Noch nie war die Nebenwirkungen-Datenbank der Europäischen Medizinagentur so überlastet, wie seit Beginn der Corona-Impfungen.

Foto: Ceescamel / Wikimedia (CC-BY-SA-4.0)
Nackte Zahlen der EMA-Datenbank: So gefährlich sind die Corona-Impfungen

Auch wenn die Datenbank der Europäischen Medizinagentur (EMA) für einige Zeit nicht erreichbar war und aufgrund der nie dagewesenen Anzahl an Impf-Nebenwirkungen die Datenreihen vor März nicht mehr ausweist, so sind die gesammelten Daten über Impfreaktionen auf die Corona-Präparate der einzelnen Hersteller doch sehr aussagekräftig.

7.200 Verdachtsfälle auf Impf-Tote

Bis jetzt wurden in Europa 420.000 Verdachtsfälle auf größere Nebenwirkungen und 7.200 auf Tod infolge Corona-Impfung gemeldet. Dabei führt die traurige Liste der in Österreich favourisierte Impstoff von Biontech/Pfizer mit 3.600 Todesfällen an. Das Präparat von AstraZeneca soll hingegen „nur“ für 1.450 Todesfälle verantwortlich sein.

Demnach bedeuten die EMA-Zahlen, dass mindestens jeder 23.000 Mensch an der Corona-Impfung mit dem BioNTech/Pfizer-Präparat stirbt.

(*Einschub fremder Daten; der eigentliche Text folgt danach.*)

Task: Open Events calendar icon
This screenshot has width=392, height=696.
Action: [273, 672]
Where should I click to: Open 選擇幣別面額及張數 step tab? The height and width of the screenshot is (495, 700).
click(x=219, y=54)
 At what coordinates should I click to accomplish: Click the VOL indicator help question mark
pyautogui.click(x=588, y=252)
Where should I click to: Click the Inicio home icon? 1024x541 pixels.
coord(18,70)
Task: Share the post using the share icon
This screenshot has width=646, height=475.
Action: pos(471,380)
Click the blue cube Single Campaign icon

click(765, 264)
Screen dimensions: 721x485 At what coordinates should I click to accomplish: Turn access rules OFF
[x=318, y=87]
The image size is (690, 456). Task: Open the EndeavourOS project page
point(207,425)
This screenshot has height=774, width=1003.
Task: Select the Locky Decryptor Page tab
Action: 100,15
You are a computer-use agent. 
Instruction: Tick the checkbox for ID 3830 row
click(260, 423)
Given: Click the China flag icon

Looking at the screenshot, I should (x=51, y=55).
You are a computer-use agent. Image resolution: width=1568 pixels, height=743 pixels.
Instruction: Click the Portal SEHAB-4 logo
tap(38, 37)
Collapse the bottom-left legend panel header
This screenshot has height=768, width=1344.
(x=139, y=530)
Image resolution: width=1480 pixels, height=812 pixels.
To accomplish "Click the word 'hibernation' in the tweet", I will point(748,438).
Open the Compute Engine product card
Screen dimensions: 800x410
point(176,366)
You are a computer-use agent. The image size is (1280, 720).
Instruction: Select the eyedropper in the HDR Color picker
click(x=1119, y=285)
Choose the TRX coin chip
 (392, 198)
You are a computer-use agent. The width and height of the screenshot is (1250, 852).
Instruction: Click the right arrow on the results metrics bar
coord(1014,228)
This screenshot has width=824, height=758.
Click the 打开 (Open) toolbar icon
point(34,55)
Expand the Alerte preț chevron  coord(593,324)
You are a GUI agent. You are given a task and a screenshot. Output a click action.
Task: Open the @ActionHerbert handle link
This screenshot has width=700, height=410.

Dagegen ist AstraZeneca weniger gefährlich, denn da ist es nur jeder 28.000.

Erwerbsgeneration betroffen

Von gefährlichen Nebenwirkungen und Tod bedroht ist laut EMA-Daten vor allem die erwerbstätige Generation. 58 Prozent der Meldungen betrafen die Altersgruppe zwischen 18 und 64 Jahren. Anders bei Covid-19 selbst. Fast alle Corona-Toten und schwer Erkrankten waren und sind über 65 Jahre.

Die nackten EMA-Zahlen scheinen wenig beunruhigend, so lange man nicht selbst betroffen ist. Aber tatsächlich sind sie es nicht, denn selbst der ORF berichtete, dass bei Arzneimitteln „nur sechs Prozent der zu erwartenden Probleme gemeldet“ würden.